* Text segment:

▼

Denly 3 runs off 62 balls from Maharaj today. Not dissimilar to Cape Town. Maharaj well worth the wicket.
1.18pm GMT
The umpire says no, but if this hit the pad before the bat he’s in big trouble.
1.14pm GMT
61st over: England 133-2 (Denly 25, Root 16) Another wide and loose Rabada delivery to start the over, which Denly cuts for four! England have scored a scarcely imaginable 16 runs in three overs!
1.09pm GMT
60th over: England 124-2 (Denly 18, Root 15) A 20th over for Maharaj yields a single off balls one and six. “I take a vicarious pleasure in watching players move up the ranks in the all time records list on Cricinfo’s stats page - and today is a real treat: a Root century will see him rise from 40 to 34 on the all time runs scored charts,” writes Richard Morris. “Given the current England run rate this is more exciting than actually watching England bat just now.”
1.06pm GMT
59th over: England 122-2 (Denly 17, Root 14) Root knocks the ball gently into the off side and goes for a single, and Denly was a yard and a half short of his ground when the throw zips just past the stumps! Then Rabada’s final delivery is wide and loose and Denly thumps it away for his second boundary of the day!

▲

* Data block:
▼

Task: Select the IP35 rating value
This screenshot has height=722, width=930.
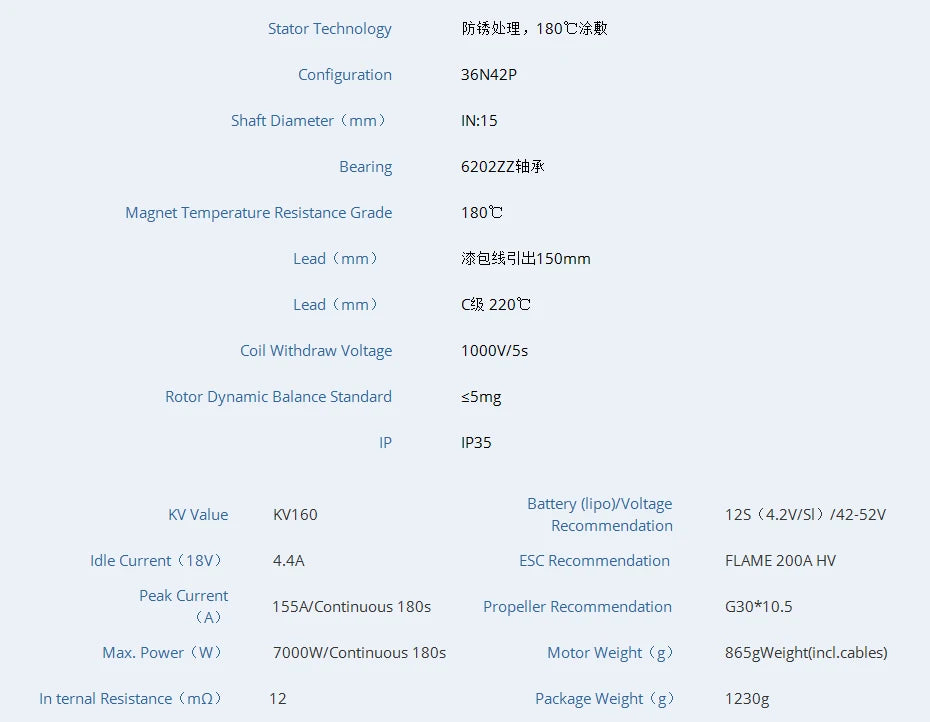Action: [476, 443]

▲

* Directive: Write out everything in the cricket commentary above from "Denly 3 runs" down to "in three overs!", word for word.

* Exercise answer:
Denly 3 runs off 62 balls from Maharaj today. Not dissimilar to Cape Town. Maharaj well worth the wicket.
1.18pm GMT
The umpire says no, but if this hit the pad before the bat he’s in big trouble.
1.14pm GMT
61st over: England 133-2 (Denly 25, Root 16) Another wide and loose Rabada delivery to start the over, which Denly cuts for four! England have scored a scarcely imaginable 16 runs in three overs!